BRIEF - Please copy the data shown below, word for word.

[Stored items]
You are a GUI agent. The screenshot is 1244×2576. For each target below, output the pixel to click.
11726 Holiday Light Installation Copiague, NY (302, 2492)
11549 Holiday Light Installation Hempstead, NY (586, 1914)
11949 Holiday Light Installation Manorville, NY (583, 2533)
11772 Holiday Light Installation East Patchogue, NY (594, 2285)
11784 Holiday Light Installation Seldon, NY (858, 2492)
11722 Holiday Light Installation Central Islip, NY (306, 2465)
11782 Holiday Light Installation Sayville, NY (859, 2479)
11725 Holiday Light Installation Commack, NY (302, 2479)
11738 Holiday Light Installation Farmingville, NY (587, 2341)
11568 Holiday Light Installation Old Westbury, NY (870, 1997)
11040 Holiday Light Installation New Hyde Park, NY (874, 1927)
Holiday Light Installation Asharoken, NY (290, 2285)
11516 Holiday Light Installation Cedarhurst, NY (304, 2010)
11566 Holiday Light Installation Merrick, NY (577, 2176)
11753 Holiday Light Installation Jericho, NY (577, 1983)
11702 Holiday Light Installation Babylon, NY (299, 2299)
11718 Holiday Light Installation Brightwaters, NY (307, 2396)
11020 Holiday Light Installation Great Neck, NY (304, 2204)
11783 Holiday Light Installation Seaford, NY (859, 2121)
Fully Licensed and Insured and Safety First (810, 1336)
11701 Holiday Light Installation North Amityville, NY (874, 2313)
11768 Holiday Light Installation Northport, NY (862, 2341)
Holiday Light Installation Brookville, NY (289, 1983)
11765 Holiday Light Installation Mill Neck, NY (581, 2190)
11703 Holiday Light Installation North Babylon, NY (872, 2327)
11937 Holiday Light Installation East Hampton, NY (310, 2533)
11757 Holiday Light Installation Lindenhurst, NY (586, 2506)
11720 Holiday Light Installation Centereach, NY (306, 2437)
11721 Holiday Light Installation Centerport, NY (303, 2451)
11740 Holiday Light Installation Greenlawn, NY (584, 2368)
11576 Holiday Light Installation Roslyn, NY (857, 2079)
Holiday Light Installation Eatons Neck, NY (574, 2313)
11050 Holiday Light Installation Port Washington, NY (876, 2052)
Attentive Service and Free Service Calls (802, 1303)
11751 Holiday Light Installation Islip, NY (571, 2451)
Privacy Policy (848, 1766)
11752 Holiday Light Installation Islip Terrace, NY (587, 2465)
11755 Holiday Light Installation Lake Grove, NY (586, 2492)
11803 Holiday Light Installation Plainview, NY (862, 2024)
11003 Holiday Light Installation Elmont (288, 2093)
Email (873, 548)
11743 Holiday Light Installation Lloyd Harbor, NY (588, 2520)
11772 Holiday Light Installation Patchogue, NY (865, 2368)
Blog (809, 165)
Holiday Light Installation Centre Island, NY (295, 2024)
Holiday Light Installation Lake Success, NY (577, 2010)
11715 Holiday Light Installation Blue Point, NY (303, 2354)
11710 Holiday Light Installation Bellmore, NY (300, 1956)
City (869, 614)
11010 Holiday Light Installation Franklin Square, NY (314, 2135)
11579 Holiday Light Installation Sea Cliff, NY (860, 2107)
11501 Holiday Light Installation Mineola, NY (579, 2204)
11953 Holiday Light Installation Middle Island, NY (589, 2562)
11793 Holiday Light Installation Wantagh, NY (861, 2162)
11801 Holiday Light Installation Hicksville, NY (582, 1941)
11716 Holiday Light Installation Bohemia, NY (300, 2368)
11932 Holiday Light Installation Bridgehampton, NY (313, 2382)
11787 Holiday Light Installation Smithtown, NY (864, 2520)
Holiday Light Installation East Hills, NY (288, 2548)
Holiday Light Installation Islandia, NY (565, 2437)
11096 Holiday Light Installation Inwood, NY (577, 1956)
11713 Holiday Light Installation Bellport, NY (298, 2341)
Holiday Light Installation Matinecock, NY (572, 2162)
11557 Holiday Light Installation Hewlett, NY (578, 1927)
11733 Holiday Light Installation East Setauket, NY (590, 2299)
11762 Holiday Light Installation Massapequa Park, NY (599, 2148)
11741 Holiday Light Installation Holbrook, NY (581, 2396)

TASK OUTPUT -
You are a GUI agent. The screenshot is 1244×2576. For each target below, output the pixel to click.
11726 Holiday Light Installation Copiague, NY (302, 2492)
11549 Holiday Light Installation Hempstead, NY (586, 1914)
11949 Holiday Light Installation Manorville, NY (583, 2533)
11772 Holiday Light Installation East Patchogue, NY (594, 2285)
11784 Holiday Light Installation Seldon, NY (858, 2492)
11722 Holiday Light Installation Central Islip, NY (306, 2465)
11782 Holiday Light Installation Sayville, NY (859, 2479)
11725 Holiday Light Installation Commack, NY (302, 2479)
11738 Holiday Light Installation Farmingville, NY (587, 2341)
11568 Holiday Light Installation Old Westbury, NY (870, 1997)
11040 Holiday Light Installation New Hyde Park, NY (874, 1927)
Holiday Light Installation Asharoken, NY (290, 2285)
11516 Holiday Light Installation Cedarhurst, NY (304, 2010)
11566 Holiday Light Installation Merrick, NY (577, 2176)
11753 Holiday Light Installation Jericho, NY (577, 1983)
11702 Holiday Light Installation Babylon, NY (299, 2299)
11718 Holiday Light Installation Brightwaters, NY (307, 2396)
11020 Holiday Light Installation Great Neck, NY (304, 2204)
11783 Holiday Light Installation Seaford, NY (859, 2121)
Fully Licensed and Insured and Safety First (810, 1336)
11701 Holiday Light Installation North Amityville, NY (874, 2313)
11768 Holiday Light Installation Northport, NY (862, 2341)
Holiday Light Installation Brookville, NY (289, 1983)
11765 Holiday Light Installation Mill Neck, NY (581, 2190)
11703 Holiday Light Installation North Babylon, NY (872, 2327)
11937 Holiday Light Installation East Hampton, NY (310, 2533)
11757 Holiday Light Installation Lindenhurst, NY (586, 2506)
11720 Holiday Light Installation Centereach, NY (306, 2437)
11721 Holiday Light Installation Centerport, NY (303, 2451)
11740 Holiday Light Installation Greenlawn, NY (584, 2368)
11576 Holiday Light Installation Roslyn, NY (857, 2079)
Holiday Light Installation Eatons Neck, NY (574, 2313)
11050 Holiday Light Installation Port Washington, NY (876, 2052)
Attentive Service and Free Service Calls (802, 1303)
11751 Holiday Light Installation Islip, NY (571, 2451)
Privacy Policy (848, 1766)
11752 Holiday Light Installation Islip Terrace, NY (587, 2465)
11755 Holiday Light Installation Lake Grove, NY (586, 2492)
11803 Holiday Light Installation Plainview, NY (862, 2024)
11003 Holiday Light Installation Elmont (288, 2093)
Email (873, 548)
11743 Holiday Light Installation Lloyd Harbor, NY (588, 2520)
11772 Holiday Light Installation Patchogue, NY (865, 2368)
Blog (809, 165)
Holiday Light Installation Centre Island, NY (295, 2024)
Holiday Light Installation Lake Success, NY (577, 2010)
11715 Holiday Light Installation Blue Point, NY (303, 2354)
11710 Holiday Light Installation Bellmore, NY (300, 1956)
City (869, 614)
11010 Holiday Light Installation Franklin Square, NY (314, 2135)
11579 Holiday Light Installation Sea Cliff, NY (860, 2107)
11501 Holiday Light Installation Mineola, NY (579, 2204)
11953 Holiday Light Installation Middle Island, NY (589, 2562)
11793 Holiday Light Installation Wantagh, NY (861, 2162)
11801 Holiday Light Installation Hicksville, NY (582, 1941)
11716 Holiday Light Installation Bohemia, NY (300, 2368)
11932 Holiday Light Installation Bridgehampton, NY (313, 2382)
11787 Holiday Light Installation Smithtown, NY (864, 2520)
Holiday Light Installation East Hills, NY (288, 2548)
Holiday Light Installation Islandia, NY (565, 2437)
11096 Holiday Light Installation Inwood, NY (577, 1956)
11713 Holiday Light Installation Bellport, NY (298, 2341)
Holiday Light Installation Matinecock, NY (572, 2162)
11557 Holiday Light Installation Hewlett, NY (578, 1927)
11733 Holiday Light Installation East Setauket, NY (590, 2299)
11762 Holiday Light Installation Massapequa Park, NY (599, 2148)
11741 Holiday Light Installation Holbrook, NY (581, 2396)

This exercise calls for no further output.